**EXERCISE DIRECTIONS**.
Rewrite the lines of the records below as a numbered list, skipping any blank lines and leaving out the pictures.

(Records from a dataset)
== == ==

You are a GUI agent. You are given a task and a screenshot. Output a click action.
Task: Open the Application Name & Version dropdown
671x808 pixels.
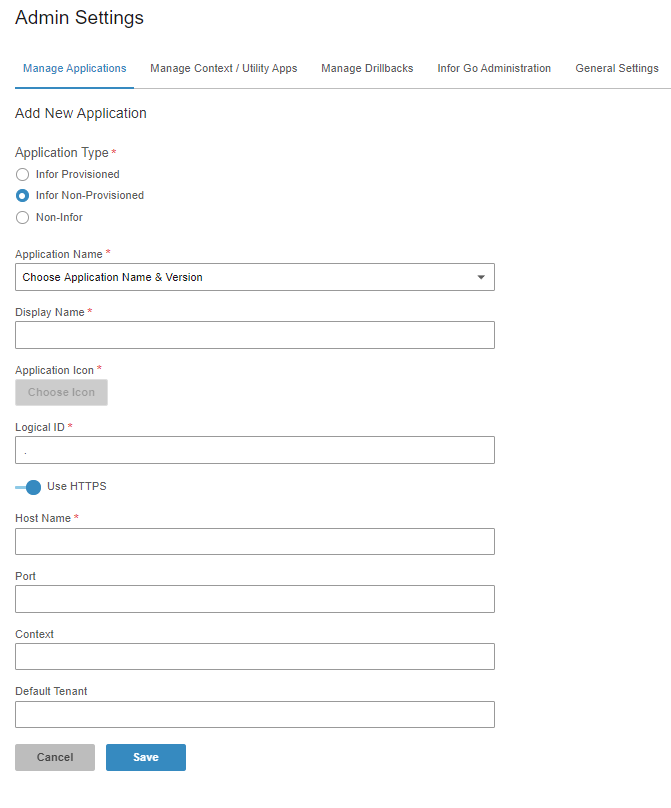(x=255, y=277)
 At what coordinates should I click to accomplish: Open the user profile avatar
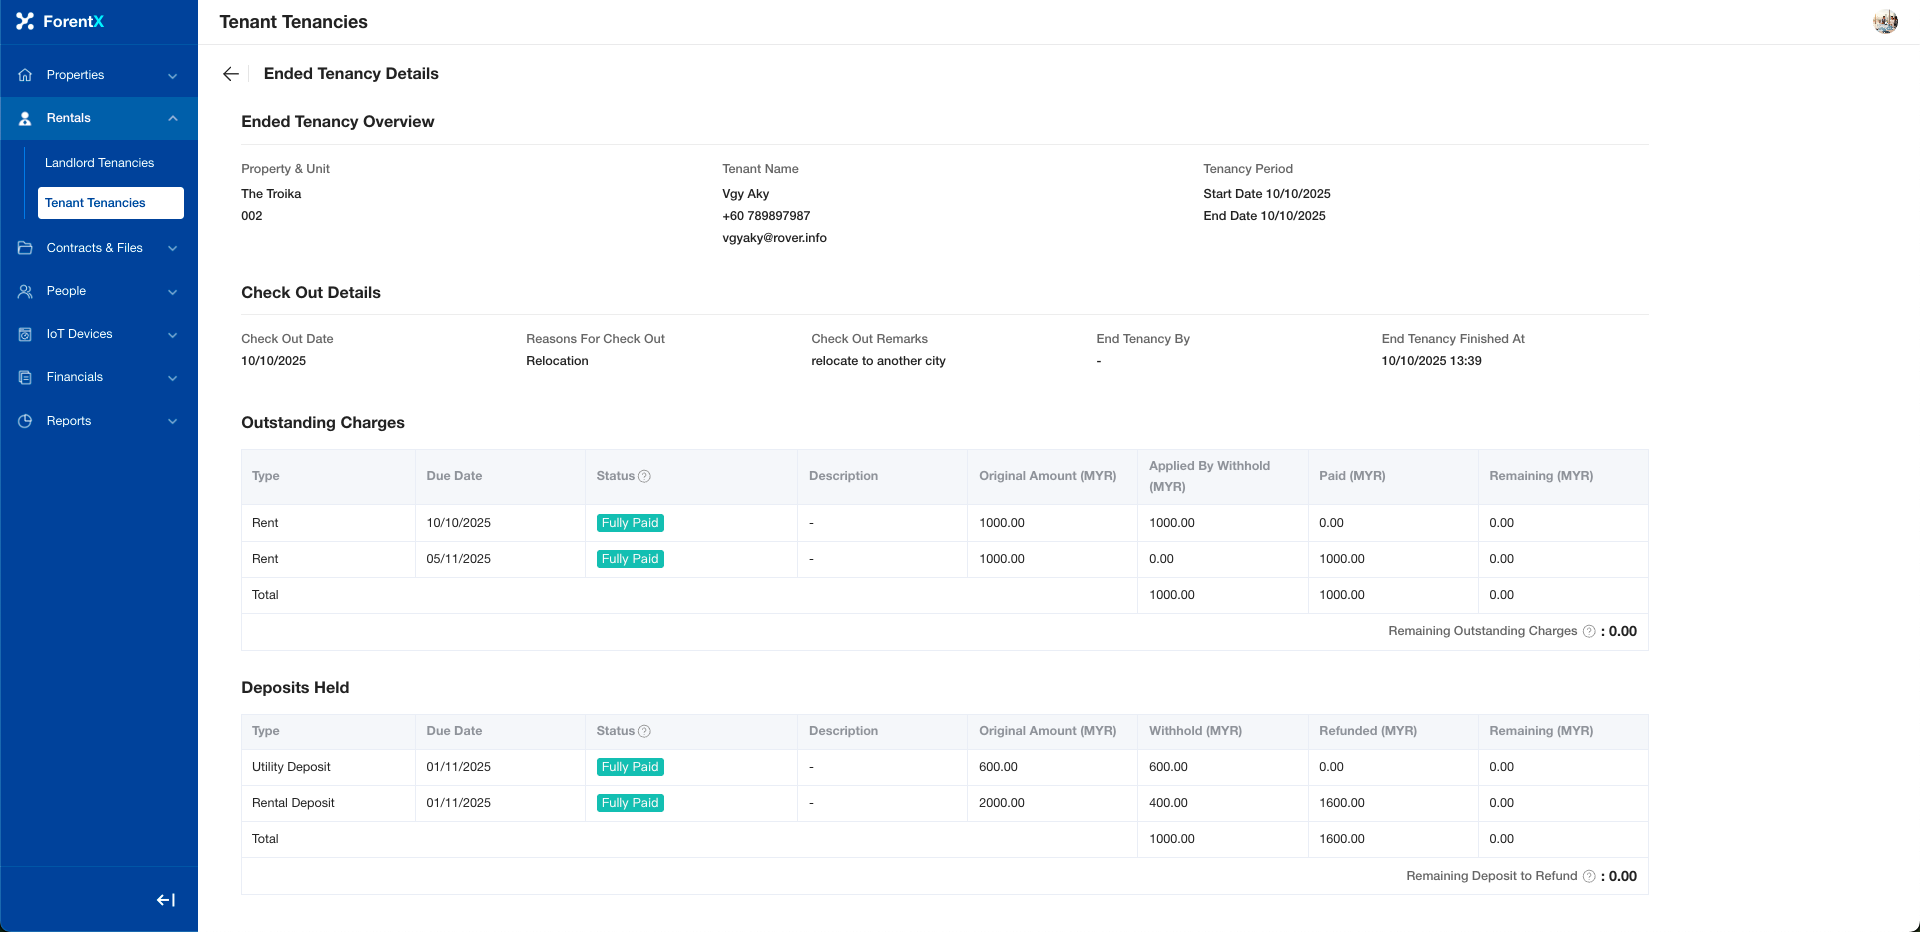tap(1885, 22)
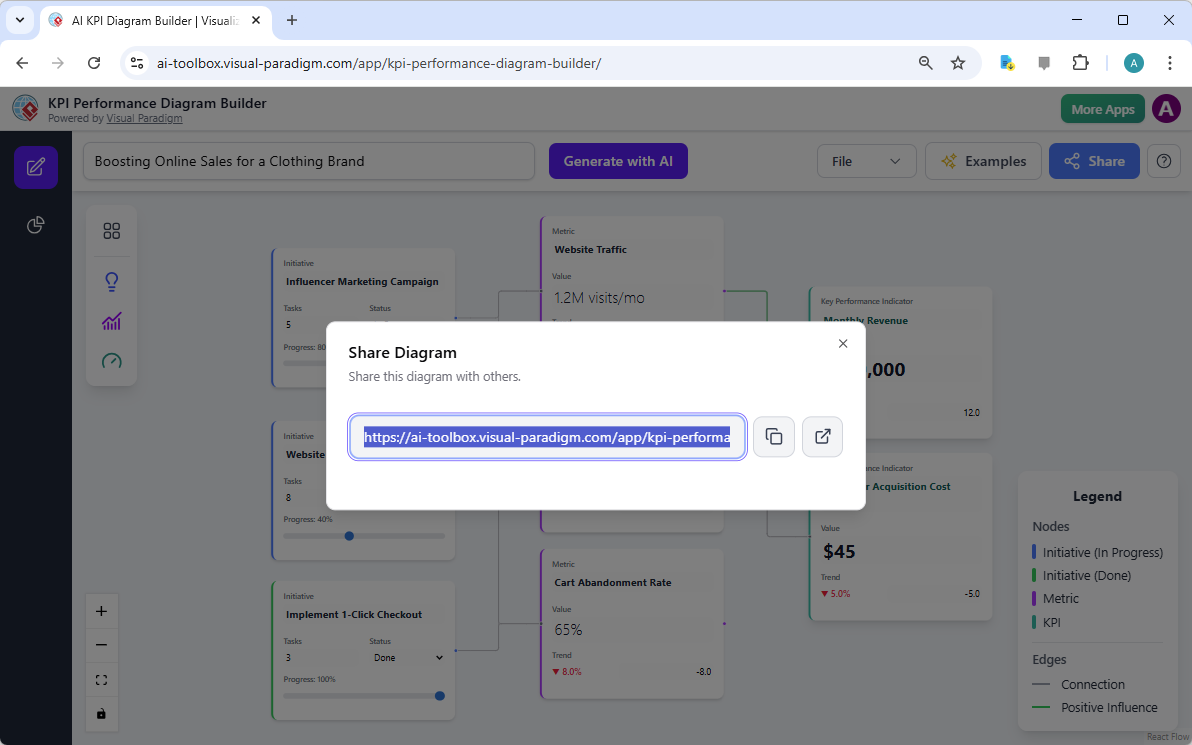Fit the diagram to view
1192x745 pixels.
[101, 679]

== == ==

**FINISHED EXERCISE**.
1. You are a GUI agent. You are given a task and a screenshot. Output a click action.
2. Task: Open the Application Name & Version dropdown
3. 671x808 pixels.
4. (x=255, y=277)
5.  At what coordinates should I click to accomplish: Open the user profile avatar
6. tap(1885, 22)
7. Fit the diagram to view
8. 1192x745 pixels.
9. [101, 679]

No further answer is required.